There is also a development site.
Note
|
This file is documenting the training course site system, it’s not shown on https://training.gbif.org/. |
The system uses Antora, a framework for combining documentation written in Asciidoctor from multiple Git repositories into a single documentation website.
Antora strictly defines how files and directories should be arranged, but flexible in allowing those files and directories to come from various sources. There are four levels of content:
- Languages
-
(GBIF addition, but following the suggestion on the Antora issue tracker). We don’t expect all the courses to be translated into every language, so we should structure content to make it easy for translators to translate (and see progress) for suitable topics without being overwhelmed.
- Components
-
Self-contained courses, e.g. Global Nodes or Nodes Training.
- Versions
-
Each component can optionally have one or more versions. We should only declare versions where it makes sense to keep old courses accessible online.
- Modules
-
Antora describes modules as "primarily an organization tool for the writer". So far we haven’t used them, so everything is using the default
ROOT
module.
Each language has its own playbook. Each playbook specifies which components and versions are part of the documentation. See training-en-playbook.yml for the English playbook. The content.sources
with a url
of .
are in this Git repository, and HEAD
shows the current (i.e. main) branch is used to provide a single version. The other components ([email protected]…
) are from other Git repositories, and some have multiple versions shown in branches
.
Determining how individual pages should be arranged into components (and potentially modules) is not clear. It may make translators' work easier if they can aim to translate entire components/modules.
A version of a component is defined by its antora.yml
descriptor file, which should be present at the location specified in {url}/{start_path}
from the playbook’s content.sources
section. For example, the Global Nodes component has its descriptor file in this repository at en/global-nodes/antora.yml:
name: global-nodes
title: Global Nodes
version: ~
nav:
- modules/ROOT/nav.adoc
The name
is the identifier for the component used in links and URLs. The title
is used for display. A version
of ~
means "no versions".
nav
sets the left-bar navigation menu. The content of the linked file is an Asciidoctor unordered list.
It’s probably worth looking at these pages in the Antora and Asciidoctor documentation:
-
Family directories, to see where files for individual pages, images, attachments (downloads) etc. should be stored
-
Xref macros and page links and create page links to see how to make links within a page, between pages in the same module, different modules, different versions and different components.
-
The Antora documentation and the Asciidoctor documentation.
The English home page, https://training.gbif.org/en/, is a component called ROOT
, which is a special name where ROOT
doesn’t show in links or URLs.
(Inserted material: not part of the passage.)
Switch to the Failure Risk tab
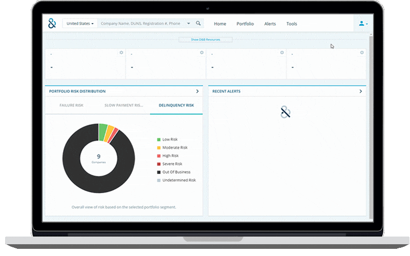Screen dimensions: 410x256 (x=71, y=105)
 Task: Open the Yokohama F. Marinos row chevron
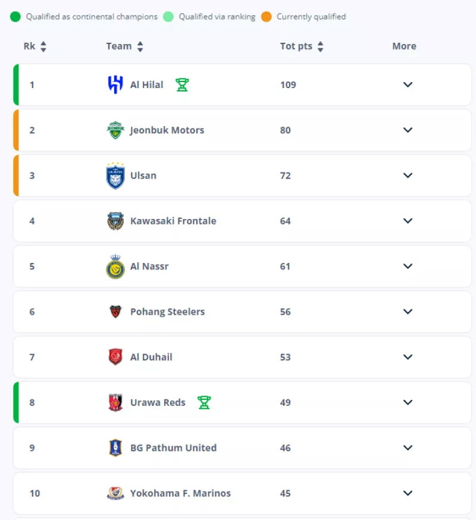pos(408,493)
Reserve pages in this section for the home page and very general pages about all the training courses.
The overall design of the site is controlled by a theme, tech-docs-theme. That sets the colours, fonts etc and adds the "Search" functionality.
Changing the site menus (on the green bar) is done by overriding the theme. Start at supplemental_ui/partials/header-navigation.hbs and copy + paste until you have what you want :-) (but remember pushing changes rebuilds the live site).
Translations are managed using Crowdin, in the GBIF Training Courses project. The Jenkins build creates and updates the necessary files.
Languages enabled for deployment to https://training.gbif.org/ are configured within Jenkins. If new languages are enabled, the header-languages.hbs
and head-styles.hbs
files should be updated too.
The site builds in Jenkins every time it is modified, see the status and badge above. To build it locally, the simplest method is to use Docker. See the Docker documentation for installation on Linux, Mac and Windows.
For routine use when authoring courses, build just the English courses and omit the search functionality. This uses a special cut-down playbook without some of the configuration suitable for a webserver:
./build-local-documentation.sh
To build English and Spanish and with the search function, and suitable for a webserver, run:
docker run --rm -t --user $(id -u) --volume $PWD:/antora:Z --env HOME=/antora antora/antora:3.0.1 npm i @antora/lunr-extension
for lang in en es; do
docker run --rm -t --user $(id -u) --volume $PWD:/antora:Z antora/antora:3.0.1 training-$lang-playbook.yml
done
Please explore the Antora documentation for alternative methods for building, but they are all going to be more effort than installing Docker.